Design and Applications of Genetically-Encoded Voltage-Dependent Calcium Channel Inhibitors

Abstract

Ca2+ influx through high-voltage-gated Ca2+ channels (HVGCCs; CaV1/CaV2) is an exceptionally powerful and versatile signal that controls numerous cell and physiological functions including neurotransmission, muscle contraction, and regulation of gene expression. The impressive ability of a singular signal, Ca2+ influx, to have such a plethora of functional outcomes is enabled by: molecular diversity of HVGCC pore-forming α1 and auxiliary subunits; organization of HVGCCs with extrinsic modulatory and effector protein to form discrete macromolecular complexes with unique properties; distinctive distribution of HVGCCs into separate subcellular compartments; and varying expression profiles of HVGCC isoforms among different tissues and organs.

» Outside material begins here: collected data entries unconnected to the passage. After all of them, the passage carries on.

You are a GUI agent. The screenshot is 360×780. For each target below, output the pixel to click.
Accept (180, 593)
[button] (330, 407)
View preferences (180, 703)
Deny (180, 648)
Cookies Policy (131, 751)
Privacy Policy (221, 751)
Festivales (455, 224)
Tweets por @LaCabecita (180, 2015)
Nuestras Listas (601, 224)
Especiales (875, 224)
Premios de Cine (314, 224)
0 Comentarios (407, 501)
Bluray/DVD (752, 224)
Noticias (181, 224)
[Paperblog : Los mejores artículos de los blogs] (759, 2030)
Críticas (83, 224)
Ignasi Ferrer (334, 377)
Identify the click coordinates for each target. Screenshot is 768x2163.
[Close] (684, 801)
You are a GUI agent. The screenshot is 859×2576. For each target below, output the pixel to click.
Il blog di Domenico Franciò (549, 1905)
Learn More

The capacity to block HVGCCs with selectivity and specificity with respect to the different levels of their organization is critical for fully understanding the scope of functional consequences of Ca2+ influx through them, and is also important for realizing their full potential as therapeutic targets. In this review, we discuss the gaps in the current landscape of small-molecule HVGCC blockers and how these may be addressed with designer genetically-encoded Ca2+ channel inhibitors (GECCIs) that draw inspiration from physiological protein inhibitors of HVGCCs.